By Naomi Huffman
Nina Barrett has always followed her passions. After earning an English degree from Yale, she worked as an editorial assistant at St. Martin’s Press. She was then offered a leading position at the Literary Guild that required she read five to seven books a week, typically whatever was hitting the best-seller lists. After years spent studying nineteenth-century literature at Yale, the job experience provided Barrett with what she describes as an “incredible grounding” in popular American literature.
Barrett came to Chicago in 1985 to attend the Medill School of Journalism at Northwestern University. She spent a year pursuing a culinary degree, a change of course that she’d intended to cap with opening a restaurant. Instead, she began working as a food reporter for WBEZ. “The pull of words in me is strong,” Barrett says.
There’s possibly nothing that could prove this more than Barrett’s newest endeavor: Bookends & Beginnings, the independent bookstore she plans to open in Evanston in June, in the space formerly occupied by Bookman’s Alley. Barrett and I spoke recently about her plans for the store and the so-called independent book renaissance she finds so vital to our culture.

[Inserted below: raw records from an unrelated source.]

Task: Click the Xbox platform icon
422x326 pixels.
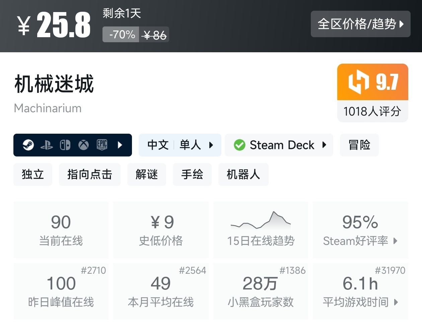Action: tap(83, 145)
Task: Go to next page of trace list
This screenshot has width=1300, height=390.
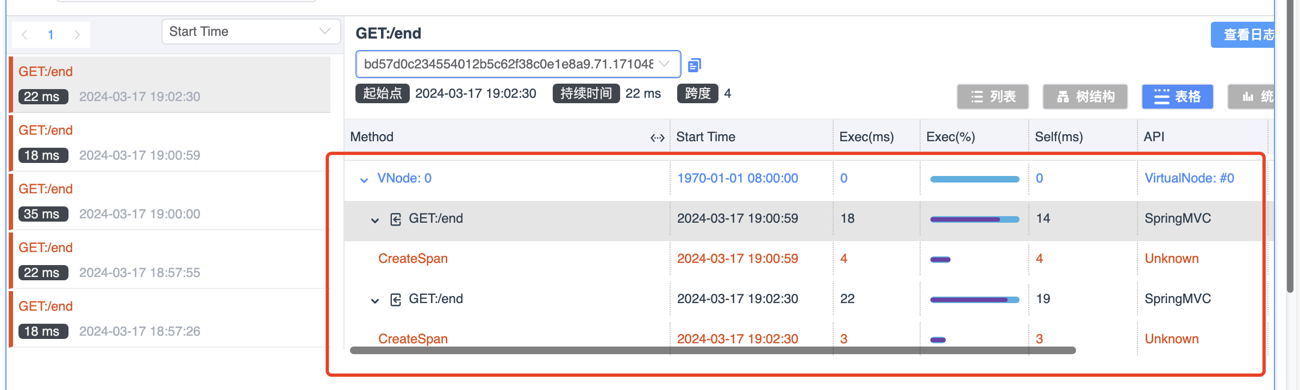Action: click(x=77, y=35)
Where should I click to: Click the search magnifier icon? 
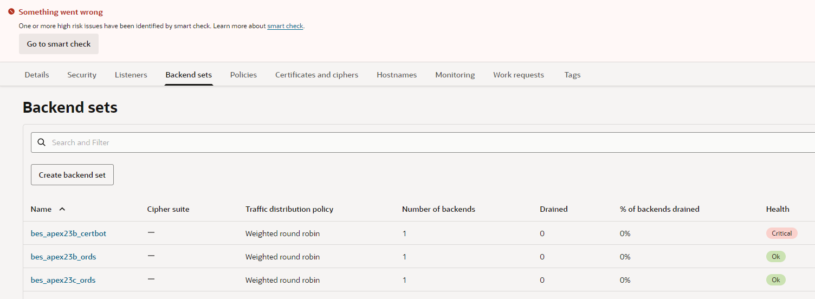(x=42, y=142)
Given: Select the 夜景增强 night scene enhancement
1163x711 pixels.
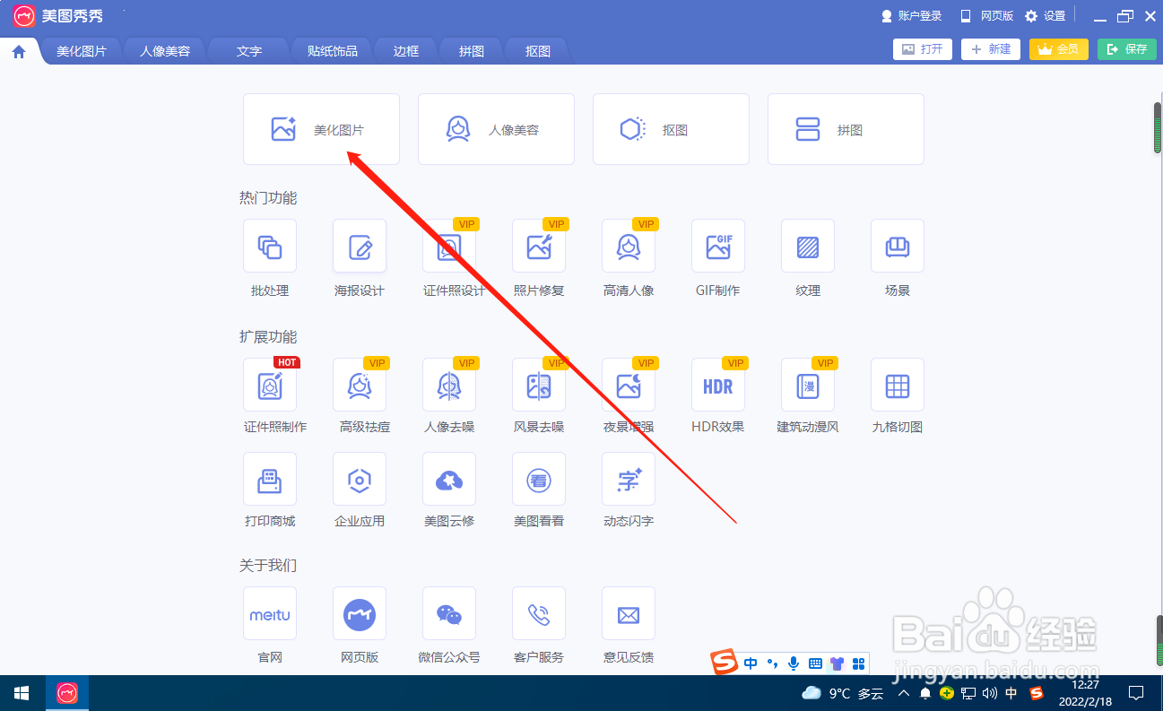Looking at the screenshot, I should click(628, 395).
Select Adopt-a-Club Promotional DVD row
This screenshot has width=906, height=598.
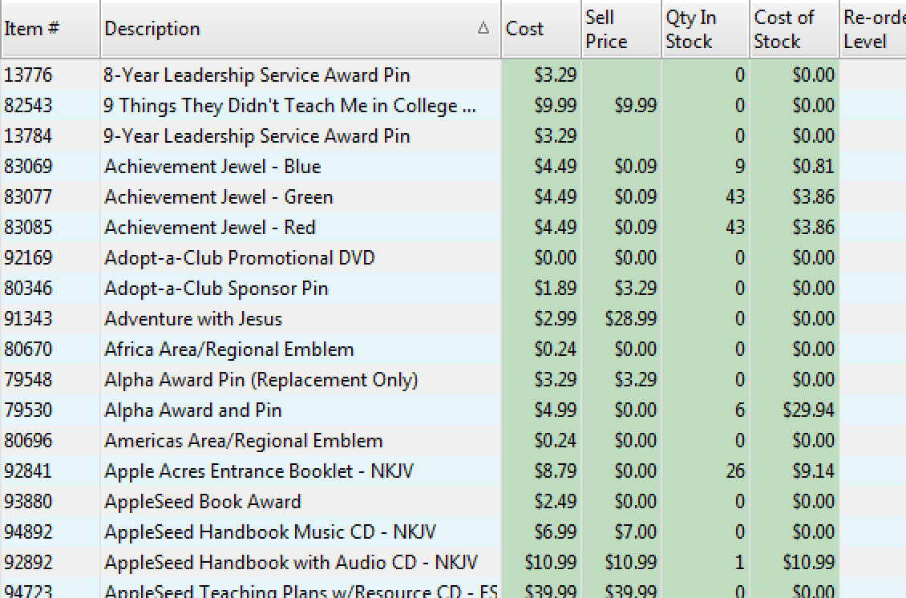[239, 258]
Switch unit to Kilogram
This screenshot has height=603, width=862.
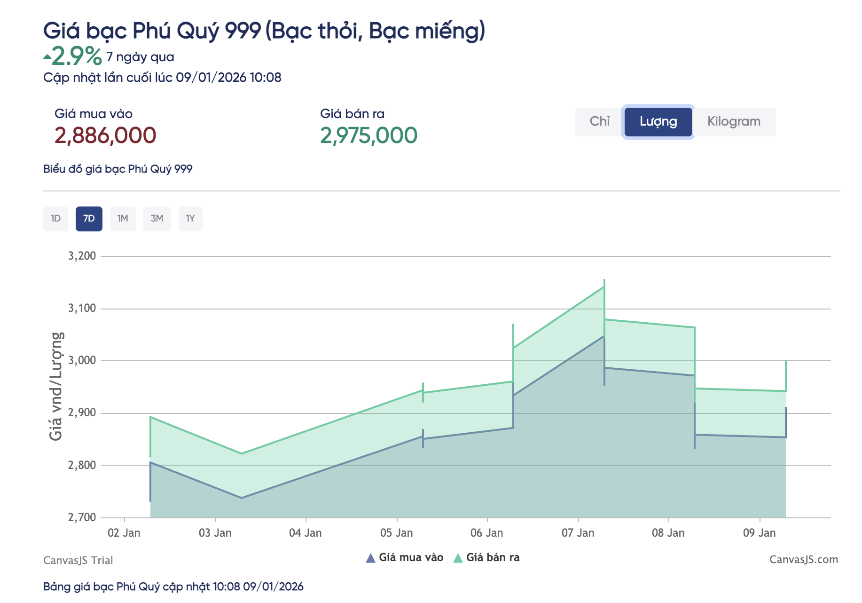pyautogui.click(x=734, y=121)
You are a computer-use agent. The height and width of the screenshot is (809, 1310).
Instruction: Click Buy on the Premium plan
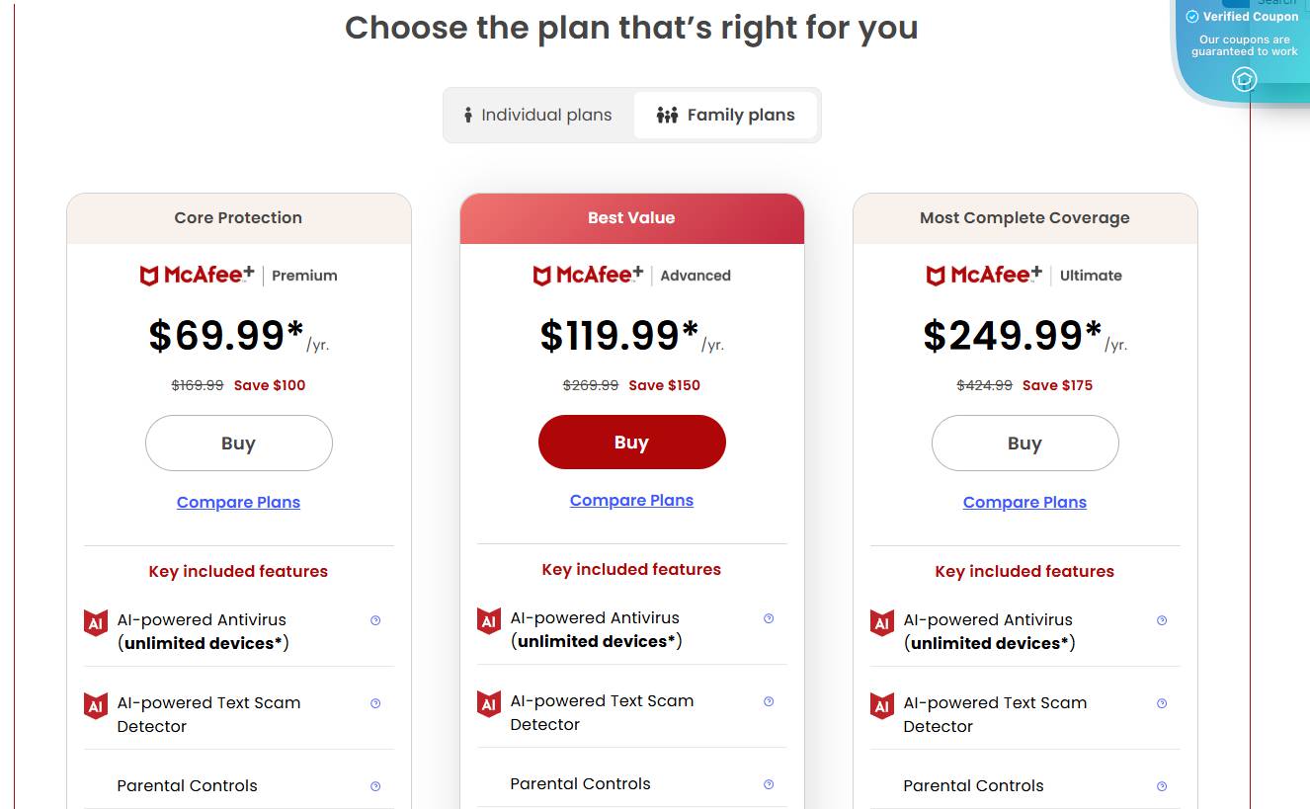click(x=238, y=443)
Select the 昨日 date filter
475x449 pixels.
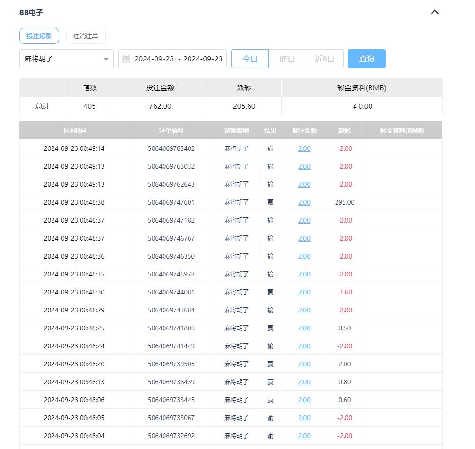[x=287, y=59]
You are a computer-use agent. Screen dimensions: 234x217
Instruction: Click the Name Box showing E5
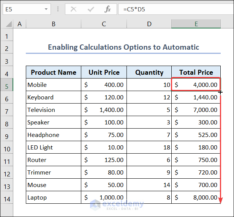tap(22, 9)
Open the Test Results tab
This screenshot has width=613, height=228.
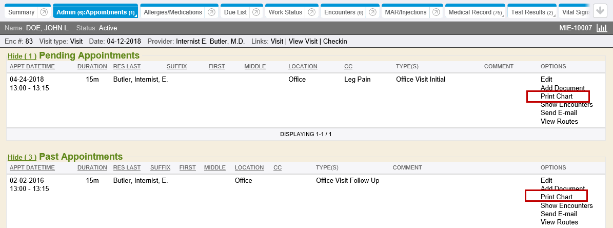[x=531, y=12]
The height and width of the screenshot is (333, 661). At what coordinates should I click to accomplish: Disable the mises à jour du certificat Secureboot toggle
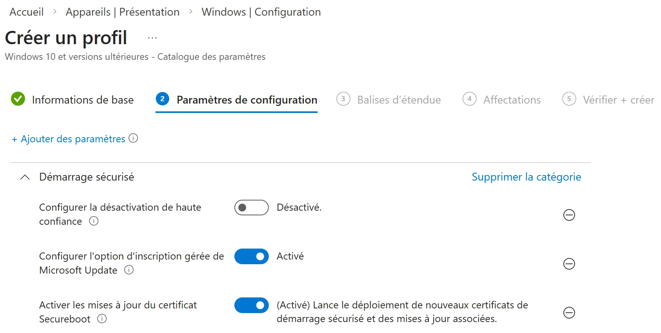tap(251, 305)
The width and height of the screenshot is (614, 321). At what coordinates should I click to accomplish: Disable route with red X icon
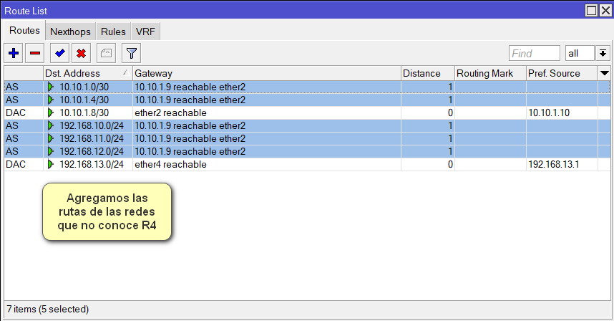click(x=82, y=53)
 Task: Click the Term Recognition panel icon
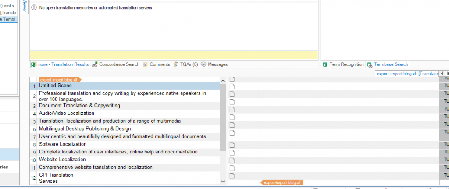325,64
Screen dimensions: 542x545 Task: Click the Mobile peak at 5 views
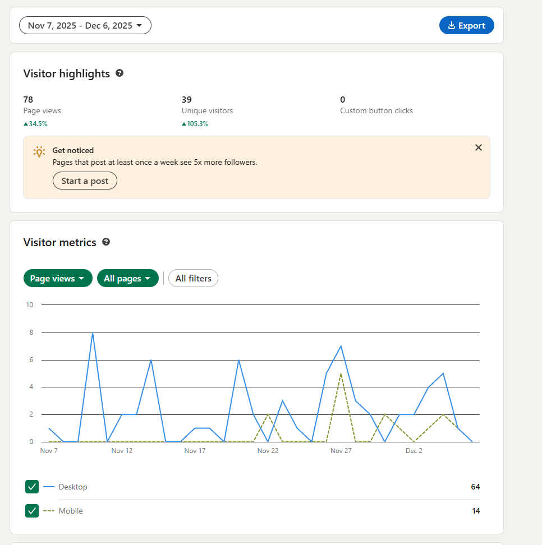pos(341,373)
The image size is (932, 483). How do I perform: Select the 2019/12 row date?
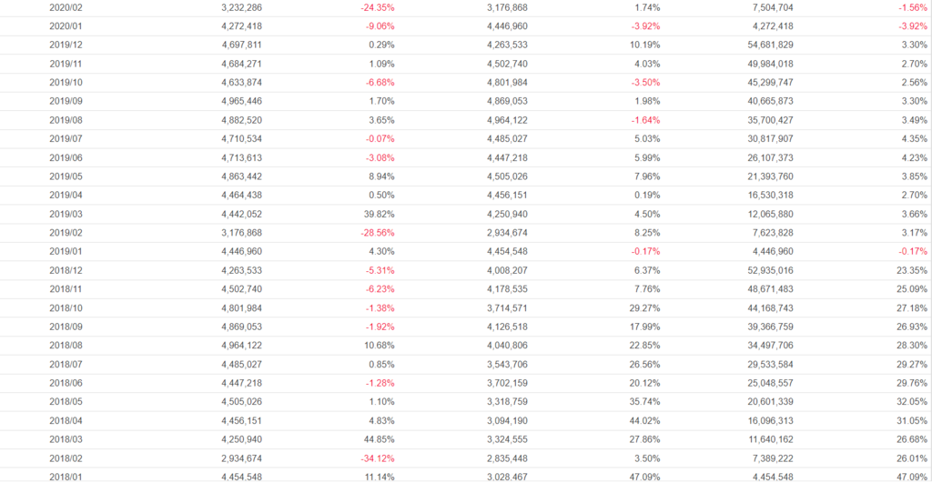click(x=66, y=45)
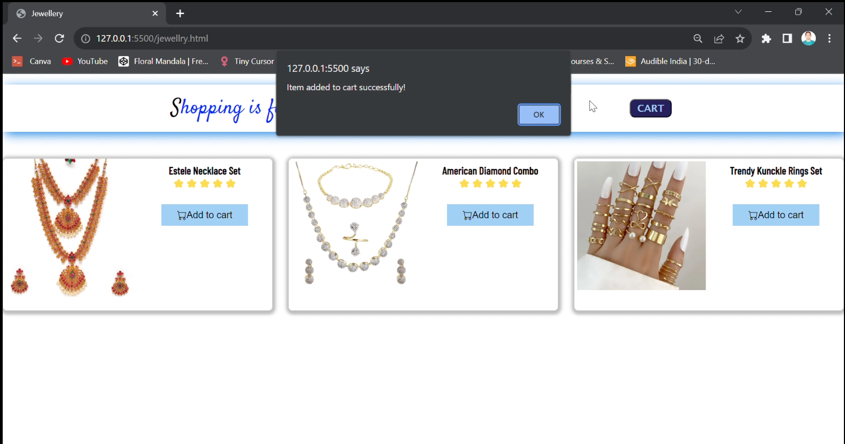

There’s certainly a renaissance of independent publishing and book-selling going on, but still, opening a bookstore now is not exactly considered a lucrative move. What’s at the heart of your decision to open an independent bookstore?
Nothing about my career has been driven by money. I believe in trying to make a living at something that you care deeply about. I miss the world that I grew up in, where [independent] bookstores existed. And not just where they existed, but how they defined the places in which they existed. I own books that I know exactly where I picked them up, and I know when in my life I read them, what I learned from them, what they meant to me. It’s tragic that we’ve created this world where places like that don’t exist.
Why Evanston?
I always thought Evanston was the perfect place for a funky, independent bookstore. There’s this confluence of forces where Borders is done, and people are kind of tired of the big-box book-buying experience. I think we’re at the same place with books as we are with food. We’ve realized that this mass-production mentality we have with books has destroyed what once made literature an enjoyable pursuit for those of us who care about it, in the same way that the mass production of food has destroyed the very taste of food for some of us. My husband and I talk about what we’re about to do [at Bookends & Beginnings] as “slow books.”
You’ll be selling new, used, and out-of-print books. What will people find at Bookends & Beginnings that they can’t find anywhere else?
We have to contend with the fact that Amazon has defined a world in which everyone wants to get a bargain on a book. I don’t think you can do business anymore with a stock of entirely new books and expect to get by. If you sell used books, you have access to a century of literature that isn’t in print anymore. We have several sources of really good used books.
Because of my long history in publishing, I know what to look for. And from my culinary experience, I know what cookbooks I want to bring in. For instance, I’ll be selling the entire series of Time-Life cookbooks, which existed in the late sixties and early seventies. They hired the best culinary experts from countries around the world and put together beautiful cookbooks that have not just recipes, but narrative chapters about how the food fits into the culture. I learned to cook from them.
There are certain kinds of children’s books that were influential in my childhood that I want to sell, like the Childhoods of Famous Americans Series, which are actually still in print, so we’ll have old and new editions.
What else will people find at your store?
The antiques were always a tradition at Bookman’s Alley. We liked the feeling that it created in the store. It felt very much like you were walking into the living room of an incredibly well-read person. It was homey. There were couches and chairs and antique lamps. It’s the spirit of the space. We hope to continue that. We’ve already acquired a working Victrola, some giant stuffed animals that I think were once part of some department store’s window display that will go in the children’s section.
Building community is a major part of the success of an independent bookstore. What sort of events will you be holding in your space?
I would really like to do some out-of-the-box readings. I’d love to host theater students, to engage people who are either writing or are in other arts in a sort of accountability group. I want to do events with people who seriously care about reading and literature and creating literary culture.